The question now is whether Trump and Congress will actually follow through on the recommendations. Trump, after all, took months to act on one of the proposals in the commission’s preliminary report issued in July — and he left many of the other early recommendations, at least so far, untouched.

Politically, this is a very important issue for Trump. A post-election analysis by historian Kathleen Frydl found, for example, that most of the Ohio and Pennsylvania counties that flipped from former President Barack Obama in 2012 to Trump in 2016 had very high drug overdose death rates.

The opioid epidemic goes back to the 1990s, with the release of OxyContin and mass marketing of prescription painkillers, as well as campaigns like “Pain as the Fifth Vital Sign” that pushed doctors to treat pain as a serious medical problem. This contributed to the spread of opioid painkiller misuse and addiction, which over time also led to greater use of illicitly produced opioids like heroin and fentanyl.

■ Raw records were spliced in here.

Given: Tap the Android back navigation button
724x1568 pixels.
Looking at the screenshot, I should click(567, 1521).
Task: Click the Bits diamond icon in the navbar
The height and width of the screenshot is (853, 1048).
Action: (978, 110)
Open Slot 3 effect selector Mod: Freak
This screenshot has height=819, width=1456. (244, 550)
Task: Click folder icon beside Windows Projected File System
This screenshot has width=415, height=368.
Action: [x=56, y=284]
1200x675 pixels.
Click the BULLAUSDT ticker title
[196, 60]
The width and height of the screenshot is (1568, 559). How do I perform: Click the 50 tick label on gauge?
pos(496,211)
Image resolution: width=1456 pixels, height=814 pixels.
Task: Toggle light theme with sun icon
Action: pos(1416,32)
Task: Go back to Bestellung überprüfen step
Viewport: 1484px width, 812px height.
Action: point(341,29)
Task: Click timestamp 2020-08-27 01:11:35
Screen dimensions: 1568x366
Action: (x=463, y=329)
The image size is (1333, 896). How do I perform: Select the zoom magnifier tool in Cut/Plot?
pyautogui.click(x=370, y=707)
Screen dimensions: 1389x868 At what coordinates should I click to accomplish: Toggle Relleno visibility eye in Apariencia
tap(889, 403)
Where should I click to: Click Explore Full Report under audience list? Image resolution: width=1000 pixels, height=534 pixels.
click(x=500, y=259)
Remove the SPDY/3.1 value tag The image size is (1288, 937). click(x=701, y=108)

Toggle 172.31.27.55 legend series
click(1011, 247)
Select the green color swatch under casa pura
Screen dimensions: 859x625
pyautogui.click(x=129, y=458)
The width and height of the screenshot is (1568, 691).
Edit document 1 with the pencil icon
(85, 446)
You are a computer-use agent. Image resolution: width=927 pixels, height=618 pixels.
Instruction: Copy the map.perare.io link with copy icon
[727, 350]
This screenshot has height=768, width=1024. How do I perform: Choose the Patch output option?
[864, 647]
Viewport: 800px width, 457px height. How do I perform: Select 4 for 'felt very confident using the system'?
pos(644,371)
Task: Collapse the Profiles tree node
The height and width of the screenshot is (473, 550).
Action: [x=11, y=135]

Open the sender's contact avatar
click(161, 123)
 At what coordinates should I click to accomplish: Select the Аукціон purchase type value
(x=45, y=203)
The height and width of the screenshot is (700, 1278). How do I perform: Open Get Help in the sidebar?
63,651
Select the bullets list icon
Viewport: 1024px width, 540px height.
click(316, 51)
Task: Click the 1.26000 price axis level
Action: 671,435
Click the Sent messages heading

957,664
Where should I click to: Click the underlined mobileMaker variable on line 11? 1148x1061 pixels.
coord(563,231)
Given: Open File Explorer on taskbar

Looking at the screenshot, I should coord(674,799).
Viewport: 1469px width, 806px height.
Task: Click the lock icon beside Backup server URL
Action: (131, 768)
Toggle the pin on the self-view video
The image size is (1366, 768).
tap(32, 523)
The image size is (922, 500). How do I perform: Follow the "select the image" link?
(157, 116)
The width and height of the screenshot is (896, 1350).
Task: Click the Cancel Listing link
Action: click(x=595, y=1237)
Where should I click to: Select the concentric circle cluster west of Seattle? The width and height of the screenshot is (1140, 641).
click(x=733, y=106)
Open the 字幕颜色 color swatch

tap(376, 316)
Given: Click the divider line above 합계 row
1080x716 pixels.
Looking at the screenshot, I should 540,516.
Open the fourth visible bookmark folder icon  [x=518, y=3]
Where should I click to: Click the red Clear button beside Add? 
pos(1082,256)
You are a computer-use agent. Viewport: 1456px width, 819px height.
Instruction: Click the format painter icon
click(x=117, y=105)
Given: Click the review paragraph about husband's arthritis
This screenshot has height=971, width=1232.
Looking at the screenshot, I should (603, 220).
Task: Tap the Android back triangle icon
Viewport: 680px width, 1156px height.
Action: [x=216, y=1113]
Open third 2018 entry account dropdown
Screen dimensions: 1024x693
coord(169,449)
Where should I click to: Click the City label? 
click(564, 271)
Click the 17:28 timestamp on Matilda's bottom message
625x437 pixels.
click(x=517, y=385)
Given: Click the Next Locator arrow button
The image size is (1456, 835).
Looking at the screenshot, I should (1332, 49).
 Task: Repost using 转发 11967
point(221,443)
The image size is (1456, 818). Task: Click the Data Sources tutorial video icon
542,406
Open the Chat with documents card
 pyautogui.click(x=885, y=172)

Drug overdose deaths have climbed every year since the late ’90s as a result.

The issue has really turned into two simultaneous crises — which Keith Humphreys, a Stanford University drug policy expert, has described as the dual problems of “stock” and “flow.” On one hand, you have the current stock of opioid users who are addicted; the people in this population need treatment or they will simply find other, potentially deadlier opioids to use if they lose access to prescribed painkillers. On the other hand, you have to stop new generations of potential drug users from accessing and misusing opioids.

Addressing these crises will, experts say, require tens of billions of federal dollars. As I previously explained, we have a pretty good idea of what those resources should go to: They could be used to boost access to treatment, pull back lax access to opioid painkillers while keeping them accessible to patients who truly need them, and adopt harm reduction policies that mitigate the damage caused by opioids and other drugs.

Some states are attempting to confront this issue. Vermont, for example, has built a “hub and spoke” system that treats addiction as a public health issue and integrates treatment into the health care system. Potentially as a result, the state was the only one in New England to have a drug overdose death rate below the national average in 2015. (For more, check out our in-depth breakdown of Vermont’s system.)

But Vermont managed to build this new system in large part with federal dollars, particularly through Obamacare’s insurance expansion and a special Medicaid waiver that states can obtain through the health care law. It’s that kind of federal support that budget-strained states will need to deal with the opioid crisis — yet it’s unclear, even after this report, what Trump and Congress will do to make that federal support available to more states.